### TASK TO COMPLETE
In the entries that follow, copy exactly each line from the first through the line with "Task: Open VirtualBox".

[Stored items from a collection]
**********

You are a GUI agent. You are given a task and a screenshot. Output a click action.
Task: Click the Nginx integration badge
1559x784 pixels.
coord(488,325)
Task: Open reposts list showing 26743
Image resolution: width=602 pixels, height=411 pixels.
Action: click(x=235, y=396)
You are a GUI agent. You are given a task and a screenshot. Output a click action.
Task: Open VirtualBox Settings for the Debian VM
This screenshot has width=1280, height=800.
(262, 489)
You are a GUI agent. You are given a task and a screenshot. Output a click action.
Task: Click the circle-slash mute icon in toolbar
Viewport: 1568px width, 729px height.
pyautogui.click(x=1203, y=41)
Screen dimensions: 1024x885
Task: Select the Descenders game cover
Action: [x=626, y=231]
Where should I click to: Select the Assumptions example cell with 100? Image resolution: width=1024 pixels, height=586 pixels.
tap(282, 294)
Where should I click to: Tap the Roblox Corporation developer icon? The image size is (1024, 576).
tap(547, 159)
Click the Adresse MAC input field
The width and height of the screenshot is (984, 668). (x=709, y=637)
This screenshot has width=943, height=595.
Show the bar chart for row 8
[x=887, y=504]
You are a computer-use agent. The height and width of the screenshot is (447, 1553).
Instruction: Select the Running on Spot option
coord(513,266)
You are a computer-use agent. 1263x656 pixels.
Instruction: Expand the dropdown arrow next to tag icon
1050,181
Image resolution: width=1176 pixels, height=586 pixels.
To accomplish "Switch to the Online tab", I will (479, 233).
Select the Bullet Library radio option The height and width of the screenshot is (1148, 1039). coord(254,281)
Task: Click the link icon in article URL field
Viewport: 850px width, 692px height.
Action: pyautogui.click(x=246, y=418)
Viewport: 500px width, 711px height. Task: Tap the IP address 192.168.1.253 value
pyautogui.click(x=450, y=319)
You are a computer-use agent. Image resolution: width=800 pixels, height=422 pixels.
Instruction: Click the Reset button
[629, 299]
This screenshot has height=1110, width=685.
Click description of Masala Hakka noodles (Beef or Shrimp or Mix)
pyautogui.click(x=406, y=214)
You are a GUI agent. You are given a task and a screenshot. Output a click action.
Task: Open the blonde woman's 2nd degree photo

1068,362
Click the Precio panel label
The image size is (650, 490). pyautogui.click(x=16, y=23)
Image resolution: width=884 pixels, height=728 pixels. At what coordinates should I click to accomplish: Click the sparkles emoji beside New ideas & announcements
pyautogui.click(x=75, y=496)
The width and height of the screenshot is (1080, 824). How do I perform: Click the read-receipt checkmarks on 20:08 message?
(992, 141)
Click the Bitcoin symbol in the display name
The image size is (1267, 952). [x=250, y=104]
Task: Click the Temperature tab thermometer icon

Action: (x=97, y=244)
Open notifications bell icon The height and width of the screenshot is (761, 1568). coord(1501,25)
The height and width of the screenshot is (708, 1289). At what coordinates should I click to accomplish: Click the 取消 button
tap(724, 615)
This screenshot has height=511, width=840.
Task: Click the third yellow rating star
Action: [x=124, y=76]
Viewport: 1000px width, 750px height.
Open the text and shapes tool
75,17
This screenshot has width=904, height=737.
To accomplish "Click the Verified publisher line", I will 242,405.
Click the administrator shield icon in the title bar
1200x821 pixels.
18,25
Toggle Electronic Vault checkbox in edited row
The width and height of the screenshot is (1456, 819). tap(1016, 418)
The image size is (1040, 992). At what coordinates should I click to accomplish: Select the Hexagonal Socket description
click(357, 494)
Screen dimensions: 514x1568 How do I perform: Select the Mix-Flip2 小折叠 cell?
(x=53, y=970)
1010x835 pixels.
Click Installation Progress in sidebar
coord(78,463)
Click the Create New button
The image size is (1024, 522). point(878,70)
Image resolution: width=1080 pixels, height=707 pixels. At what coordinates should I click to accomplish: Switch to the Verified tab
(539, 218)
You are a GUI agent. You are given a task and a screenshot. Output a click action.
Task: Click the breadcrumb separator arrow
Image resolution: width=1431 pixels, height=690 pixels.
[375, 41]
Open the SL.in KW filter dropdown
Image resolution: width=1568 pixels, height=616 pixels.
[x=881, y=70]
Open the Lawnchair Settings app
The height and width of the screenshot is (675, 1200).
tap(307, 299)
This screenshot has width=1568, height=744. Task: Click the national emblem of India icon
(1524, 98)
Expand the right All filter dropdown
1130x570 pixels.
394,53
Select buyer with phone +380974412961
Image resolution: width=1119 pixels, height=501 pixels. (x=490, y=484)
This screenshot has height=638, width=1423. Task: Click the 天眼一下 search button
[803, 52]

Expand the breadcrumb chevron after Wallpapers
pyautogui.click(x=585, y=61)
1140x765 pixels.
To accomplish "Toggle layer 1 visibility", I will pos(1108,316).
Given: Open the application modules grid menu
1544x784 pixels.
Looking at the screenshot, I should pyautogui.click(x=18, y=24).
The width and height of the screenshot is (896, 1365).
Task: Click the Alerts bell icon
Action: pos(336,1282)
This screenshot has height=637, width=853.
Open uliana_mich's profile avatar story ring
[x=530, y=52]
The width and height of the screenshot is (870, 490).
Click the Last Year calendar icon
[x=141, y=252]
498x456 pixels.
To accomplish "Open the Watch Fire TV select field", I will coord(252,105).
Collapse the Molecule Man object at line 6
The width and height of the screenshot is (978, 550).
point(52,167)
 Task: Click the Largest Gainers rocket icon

**********

### SOLVED PROBLEM
You are a GUI agent. You are given a task and a screenshot. Output a click action.
Task: Click the Nginx integration badge
1559x784 pixels.
coord(488,325)
Task: Open reposts list showing 26743
Image resolution: width=602 pixels, height=411 pixels.
Action: click(x=235, y=396)
You are a GUI agent. You are given a task and a screenshot. Output a click action.
Task: Open VirtualBox Settings for the Debian VM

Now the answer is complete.